Já a lamentável participação da França no massacre em Ruanda é um capítulo a parte. Sustentando o baluarte de defensora dos direitos humanos, de país onde nasceu a democracia e os valores legais modernos, dando hipócritas conselhos aos EUA sobre a invasão ao Iraque, a França mal consegue esconder sua postura neocolonialista grosseira no continente africano. Suspeita-se até mesmo da participação do filho de Miterrand no contrabando de armas para o Poder Hutu durante o genocídio e, ainda hoje, a França acusa o presidente ruandês Paul Kagame do assassinato do presidente Habyarimana que, todos sabem, foi morto por ordens de seus próprios aliados por ser visto como um ‘hutu moderado’. (Dizem também que a naturalista Dian Fossey foi assassinada a mando do séquito da esposa de Habyarimana, Madame Agathe Kanzinga). A grande lição ocidental deixada por alemães, belgas e franceses aos ruandeses foi a de igualar etnia e política, encontrando aí justificativas para o assassínio.

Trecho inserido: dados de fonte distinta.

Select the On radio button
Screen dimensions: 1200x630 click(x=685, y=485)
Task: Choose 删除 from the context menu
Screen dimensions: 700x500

Em qualquer análise política, de qualquer país, mais cedo ou mais tarde, você se depara com situações de dilema, onde qualquer das opções, qualquer dos caminhos tomados terá efeitos poderosos e imprevisiveis no futuro. O problema é que, em Ruanda, os dilemas se apresentam muito imediatamente, sem apontar nenhum caminho: a brutalidade ébria dos
genocidáires, mas a submissão dos
tutsis à idéia de sua própria morte; os voluntários das organizações internacionais, peões num jogo político muito maior, lutando para manter uma ou outra vida, mas que não esquecerão e nem se perdoarão por terem pisado sobre pilhas de cadáveres; os
tutsis repatriados depois de quarenta anos não agüentando mais os relatos dos sobreviventes; os sobreviventes não vendo nos repatriados mais que oportunistas e insensíveis; as prisões pós-genocídio, lotadas por homens, mulheres
e crianças, fazem as prisões brasileiras parecerem ilhas da fantasia, mas eram o lugar mais seguro para os que estavam lá ; o código penal de ruanda aceita a pena de morte, fazendo da expressão de justiça – pena capital para aqueles que mataram outras pessoas – possibilidade concreta de outro extermínio (razão pela qual o governo escolheu julgar apenas os que consideravam mandantes, sendo que a maioria deste conseguiu sair de Ruanda com as organizações internacionais).
A análise de Gourevitch é uma análise de desespero, que tenta cobrir todas as possibilidades, tenta explicar como isto aconteceu para que não aconteça novamente, mas já sabendo que uma boa análise não é suficiente para impedir que fatos se repitam. O jornalista seleciona seus ângulos e os combina: a visão histórica, a visão política, o ponto de vista de um estrangeiro em Ruanda até chegar ao horror absoluto de um sujeito qualquer, sem nacionalidade, sem profissão, sem cor de pele, diante do que aconteceu: "…eu frequentemente me lembrava do momento, perto do fim de
O coração das trevas, de Conrad, em que o narrador Marlow está de volta à Europa e sua tia, achando-o exaurido, cercava sua saúde de cuidados. ‘Não era minha saúde física que precisava de cuidados’, diz Marlow. ‘Era minha imaginação que precisava de alívio’.”
Em
Diamante de Sangue, alguns personagens tem um código para explicar a loucura à sua volta: “TIA - This is África.” Somos todos África, então.